- _Exercise instructions_
Could you render the items from the line containing "Celebrity beats Substance" through the line containing "2010 (753, 293)", both included, as a two-column CSV with the columns "target" and "click"? Give one row per item, with its text and its answer each in a single quoted field and any line breaks replaced by spaces.

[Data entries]
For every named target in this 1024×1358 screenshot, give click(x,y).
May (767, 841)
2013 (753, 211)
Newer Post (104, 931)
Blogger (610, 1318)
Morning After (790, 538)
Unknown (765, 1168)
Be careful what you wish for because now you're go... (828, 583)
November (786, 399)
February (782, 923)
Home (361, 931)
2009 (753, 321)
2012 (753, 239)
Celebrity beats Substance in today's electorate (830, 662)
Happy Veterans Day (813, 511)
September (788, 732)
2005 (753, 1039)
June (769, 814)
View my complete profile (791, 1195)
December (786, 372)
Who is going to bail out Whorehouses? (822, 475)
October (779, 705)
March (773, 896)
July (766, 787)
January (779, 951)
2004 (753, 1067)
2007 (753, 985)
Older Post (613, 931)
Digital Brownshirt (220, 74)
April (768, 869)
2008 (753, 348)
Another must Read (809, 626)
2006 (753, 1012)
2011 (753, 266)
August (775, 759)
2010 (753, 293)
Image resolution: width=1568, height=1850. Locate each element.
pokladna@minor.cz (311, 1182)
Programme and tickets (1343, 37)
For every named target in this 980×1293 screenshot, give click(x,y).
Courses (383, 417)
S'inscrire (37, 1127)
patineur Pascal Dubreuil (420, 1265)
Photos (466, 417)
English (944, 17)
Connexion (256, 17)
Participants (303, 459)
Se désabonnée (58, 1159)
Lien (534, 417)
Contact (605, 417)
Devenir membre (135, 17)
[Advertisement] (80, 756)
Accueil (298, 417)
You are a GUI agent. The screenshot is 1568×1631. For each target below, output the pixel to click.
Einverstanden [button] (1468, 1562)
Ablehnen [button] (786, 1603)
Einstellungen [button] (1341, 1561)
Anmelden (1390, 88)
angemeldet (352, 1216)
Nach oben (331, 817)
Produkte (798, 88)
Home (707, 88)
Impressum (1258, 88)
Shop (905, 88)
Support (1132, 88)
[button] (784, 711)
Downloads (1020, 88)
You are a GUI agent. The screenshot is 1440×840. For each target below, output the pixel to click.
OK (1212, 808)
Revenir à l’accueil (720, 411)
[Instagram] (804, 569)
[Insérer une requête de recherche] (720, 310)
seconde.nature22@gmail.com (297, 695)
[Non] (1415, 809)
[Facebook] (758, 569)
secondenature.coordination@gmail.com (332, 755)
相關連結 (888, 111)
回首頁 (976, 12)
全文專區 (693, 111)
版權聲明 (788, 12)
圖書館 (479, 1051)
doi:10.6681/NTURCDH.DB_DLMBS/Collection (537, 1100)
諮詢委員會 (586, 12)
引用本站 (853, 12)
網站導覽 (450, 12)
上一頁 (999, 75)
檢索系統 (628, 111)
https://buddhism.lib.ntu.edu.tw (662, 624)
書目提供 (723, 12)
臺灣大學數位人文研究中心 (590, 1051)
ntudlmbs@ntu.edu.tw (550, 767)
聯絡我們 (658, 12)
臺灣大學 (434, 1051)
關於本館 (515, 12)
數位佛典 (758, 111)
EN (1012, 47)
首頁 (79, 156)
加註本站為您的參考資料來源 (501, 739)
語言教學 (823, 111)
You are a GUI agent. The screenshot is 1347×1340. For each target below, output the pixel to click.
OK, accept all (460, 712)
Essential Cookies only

- _Solution to the exercise_
target,click
"Celebrity beats Substance in today's electorate","(830, 662)"
"Happy Veterans Day","(813, 511)"
"September","(788, 732)"
"2005","(753, 1039)"
"June","(769, 814)"
"View my complete profile","(791, 1195)"
"December","(786, 372)"
"Who is going to bail out Whorehouses?","(822, 475)"
"October","(779, 705)"
"March","(773, 896)"
"July","(766, 787)"
"January","(779, 951)"
"2004","(753, 1067)"
"2007","(753, 985)"
"Older Post","(613, 931)"
"Digital Brownshirt","(220, 74)"
"April","(768, 869)"
"2008","(753, 348)"
"Another must Read","(809, 626)"
"2006","(753, 1012)"
"2011","(753, 266)"
"August","(775, 759)"
"2010","(753, 293)"